Stockpiles at Cushing, Oklahoma, the delivery point for WTI futures, increased 2.52 million barrels to 41.4 million. Gasoline stockpiles rose 2.34 million to 240.7 million, and distillates climbed 1.79 million to 134.5 million.
Gold prices are rising after the recession before, but growth is constrained by interest in risky assets on the background of negotiations with creditors Greece.
A day earlier, gold has fallen in price by 1.3% on hopes that the new Greek government will be able to reach a compromise with its international lenders on the terms of economic assistance.
The Greek government has signaled plans to revise the debt amounting to € 140 billion to its creditors, waive the requirement to take them off.
This decision concerns the market has weakened over the possible conflict that could force Greece to leave the euro zone.
Greek Finance Minister Janis Varufakis suggested "list of debt swaps" to ease the debt burden of the country, according to which creditors are invited to exchange debt for new bonds tied to economic growth. This may help reduce the risk of
"The willingness to take risks, apparently growing, causing a flow of funds out of safe assets - yen and gold - in more risky - stocks and the euro. If there will be no adverse events, all the less likely it is that in the near future gold returning to more $ 1,300, "- wrote in a report Phillip Futures investment analyst Howie Lee.
Stocks of the world's largest gold ETF-secured fund SPDR Gold Trust on Tuesday declined to 24.59 million ounces at a maximum level since October 24.65 million ounces a day earlier.
April futures price of gold on the COMEX today rose to 1273.30 dollars per ounce.
Oil has ended its rally today. After a 7th consecutive month of falling prices oil prices rose markedly in the last 4 days gaining nearly 19%. Brent Crude lost -2.78%, currently trading at USD56.30 a barrel, still far above the important USD50 level. On January 13th Crude hit a low at USD45.19. West Texas Intermediate declined by -3.51% currently quoted at USD51.19. API Crude Oil Inventories expanded by 6.1 million barrels data showed yesterday fuelling concerns over high stockpiles. Chinas service sector, China is the second largest consumer of oil after the U.S., grew at the slowest pace in 6 months further weighing on prices.

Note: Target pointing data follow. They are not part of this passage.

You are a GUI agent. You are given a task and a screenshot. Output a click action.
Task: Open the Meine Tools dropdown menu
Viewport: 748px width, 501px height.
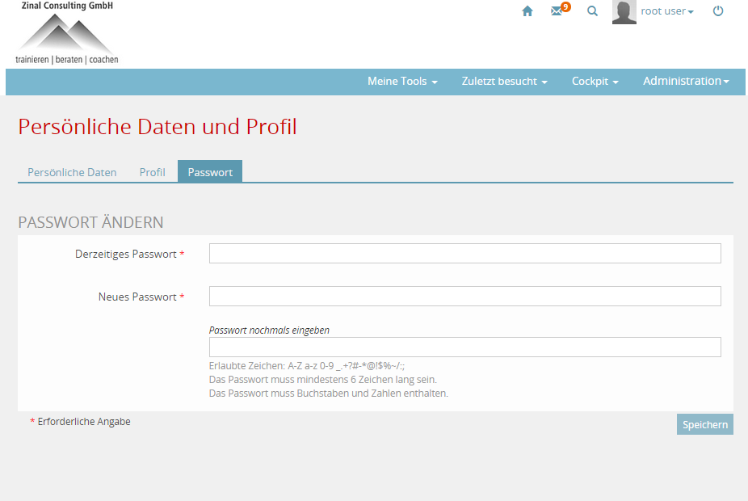point(402,82)
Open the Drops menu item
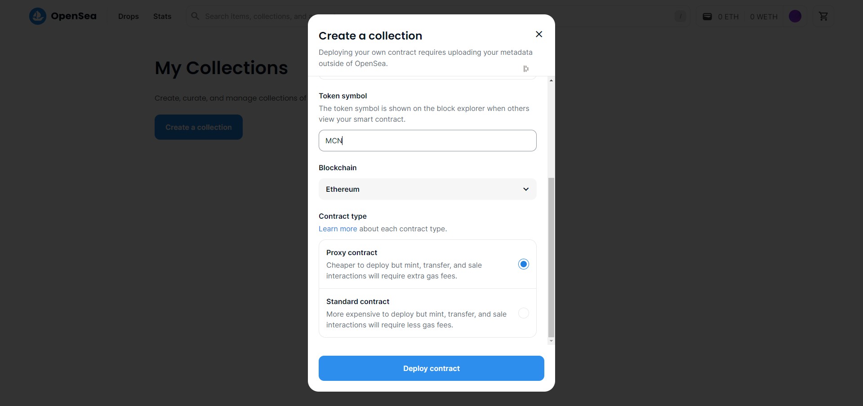This screenshot has width=863, height=406. click(x=129, y=16)
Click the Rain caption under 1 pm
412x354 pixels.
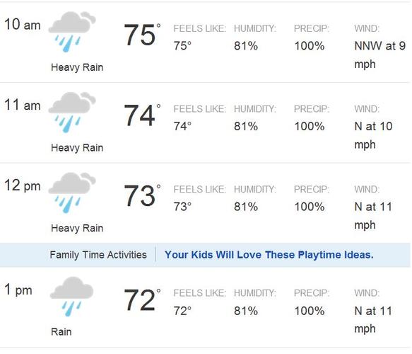click(61, 332)
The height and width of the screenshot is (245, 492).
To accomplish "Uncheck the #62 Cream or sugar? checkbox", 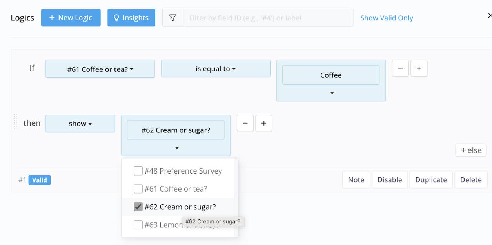I will pyautogui.click(x=138, y=207).
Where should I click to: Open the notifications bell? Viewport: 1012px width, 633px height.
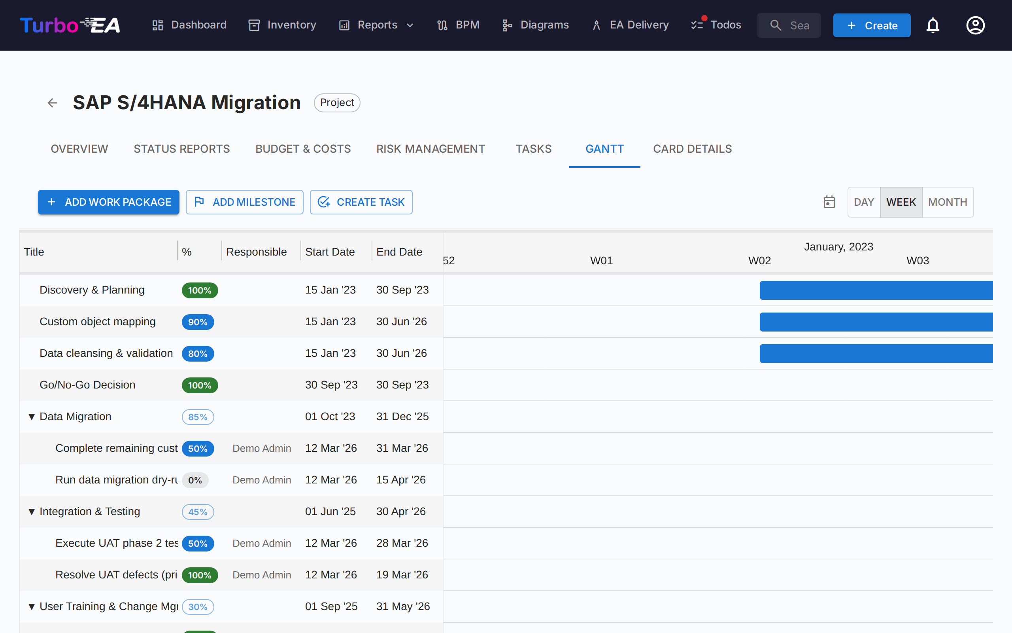pos(933,26)
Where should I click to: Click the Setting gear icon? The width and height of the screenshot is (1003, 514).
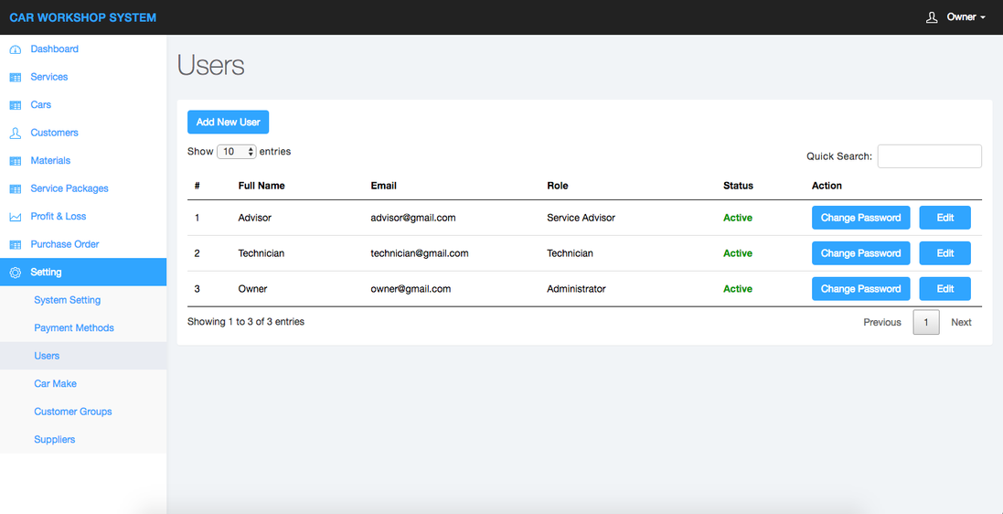pos(15,273)
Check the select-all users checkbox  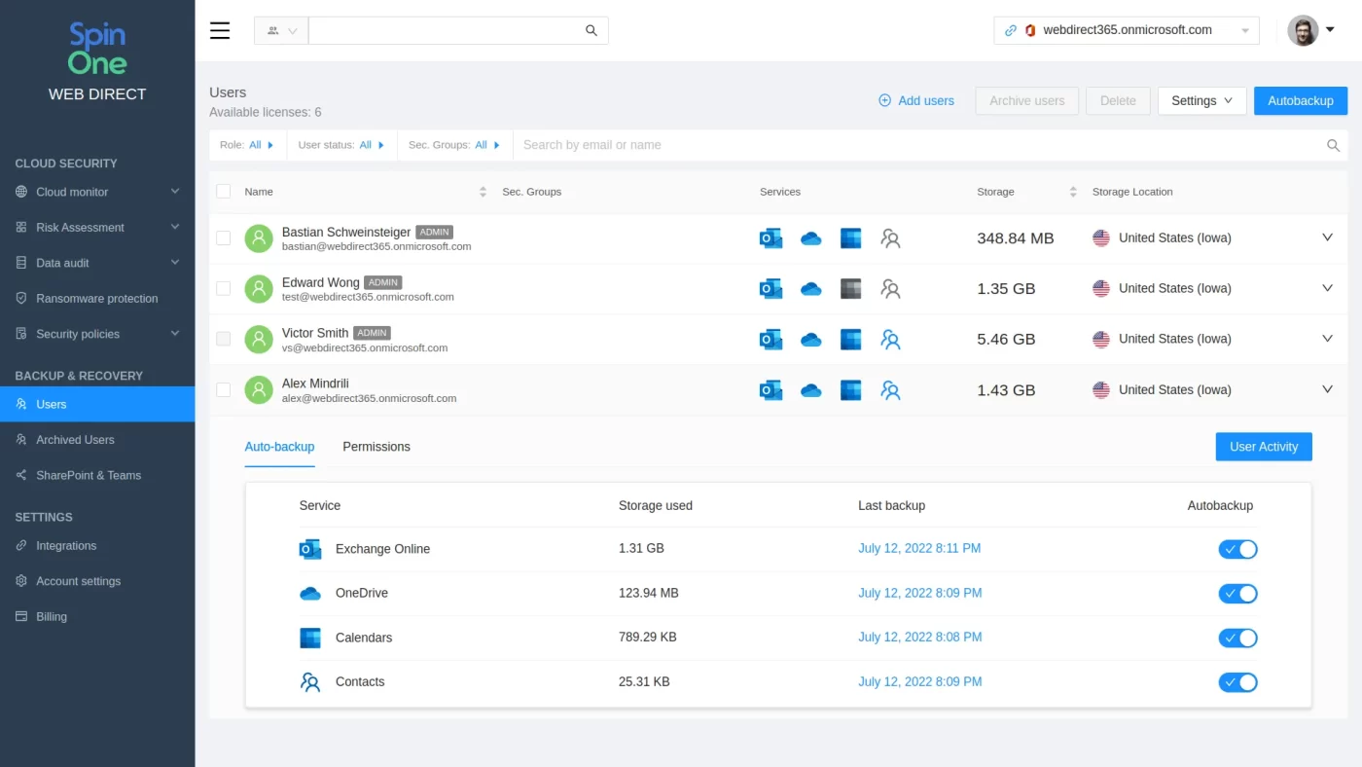(x=223, y=192)
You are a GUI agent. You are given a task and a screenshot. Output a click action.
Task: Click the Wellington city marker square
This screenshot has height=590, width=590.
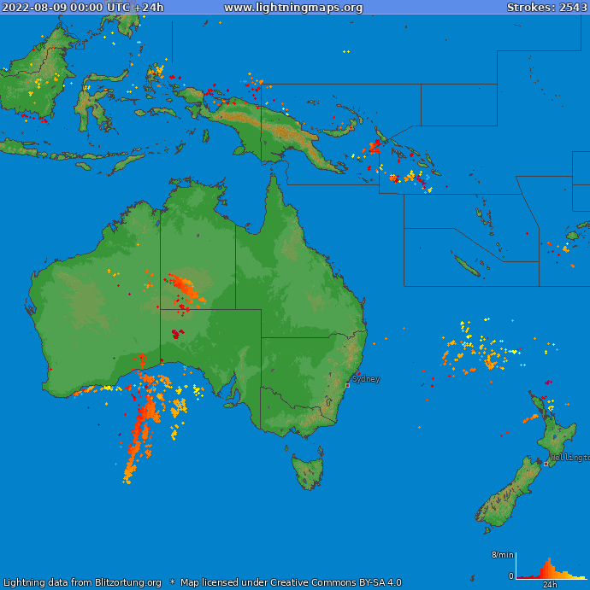point(546,464)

Worldwide supply still exceeds demand in a period of low global economic growth and the OPEC refusing to cut output rates to stabilize prices. Smaller OPEC members want to cut production but the organisation, responsible for 40% of worldwide production focuses on its fight for market share.
Gold is trading higher today on Wednesday as uncertainty over the developments in Greece are in the focus. Yesterday gold declined markedly on news that the new Greek government retreated from a plan for a write-off of its debt and proposed a new debt arrangement to reach a compromise with its international creditors on the terms of its bailout. Finance Minister Varoufakis reassured in London that Greece is not seeking a standoff with the European Union. Earlier in yesterday's session gold rose on mixed U.S. data from Moday.

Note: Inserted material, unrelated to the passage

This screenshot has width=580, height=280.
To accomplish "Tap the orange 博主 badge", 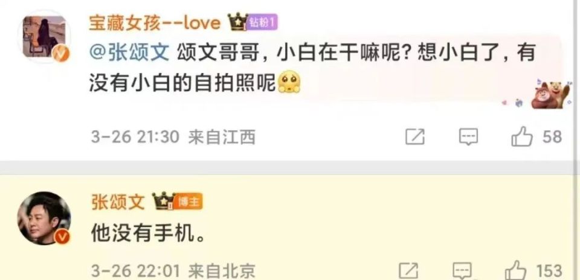I will tap(189, 202).
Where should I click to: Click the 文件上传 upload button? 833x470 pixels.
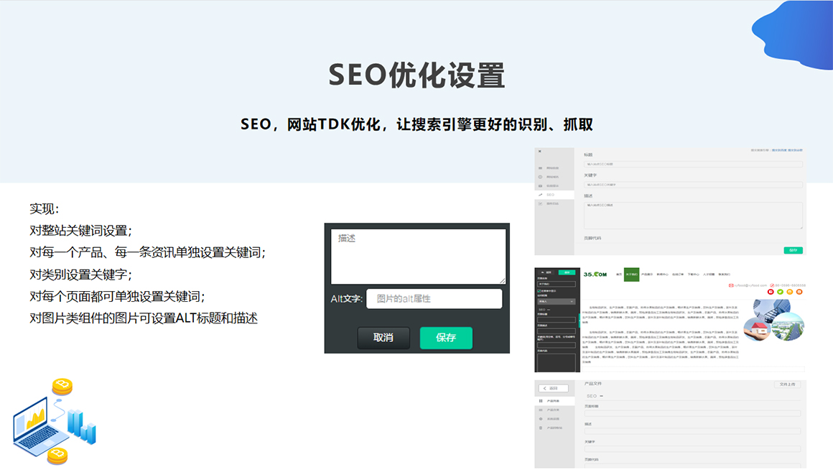click(788, 384)
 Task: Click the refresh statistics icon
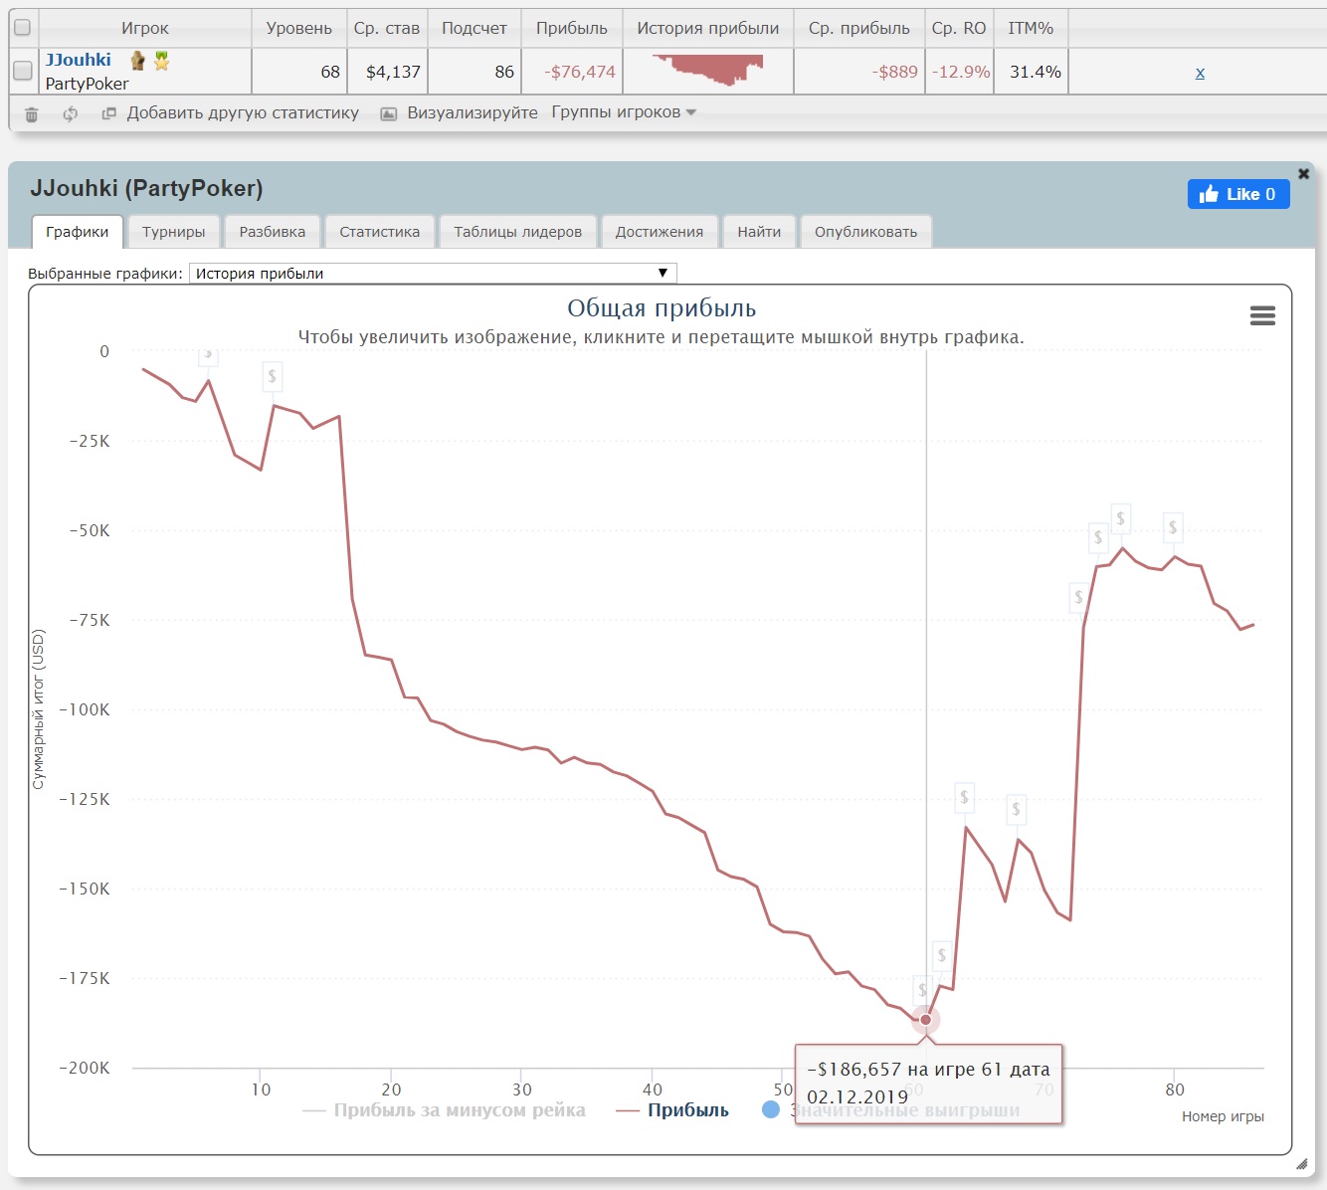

Market participants also look ahead to a set of U.S. data including the ADP Unemployment Report, Services PMI and the ISM Non-Manufacturing index and non-farm payrolls on Friday to get a better judgement on when the FED is going to rise interest rates. A future interest rate hike adds pressure on gold. Higher interest rates make gold less attractive as the metal is not yield-bearing. A stronger greenback recently also weighed on the dollar-denominated precious metal as it makes it more expensive for holders of other currencies
In January gold prices increased by almost 8% as the precious metal was sought after as safe-haven asset.
The precious metal is currently quoted at USD1,267.50, +0,55% a troy ounce. On Thursday the 22nd of January gold reached a five-month high at USD1,307.40.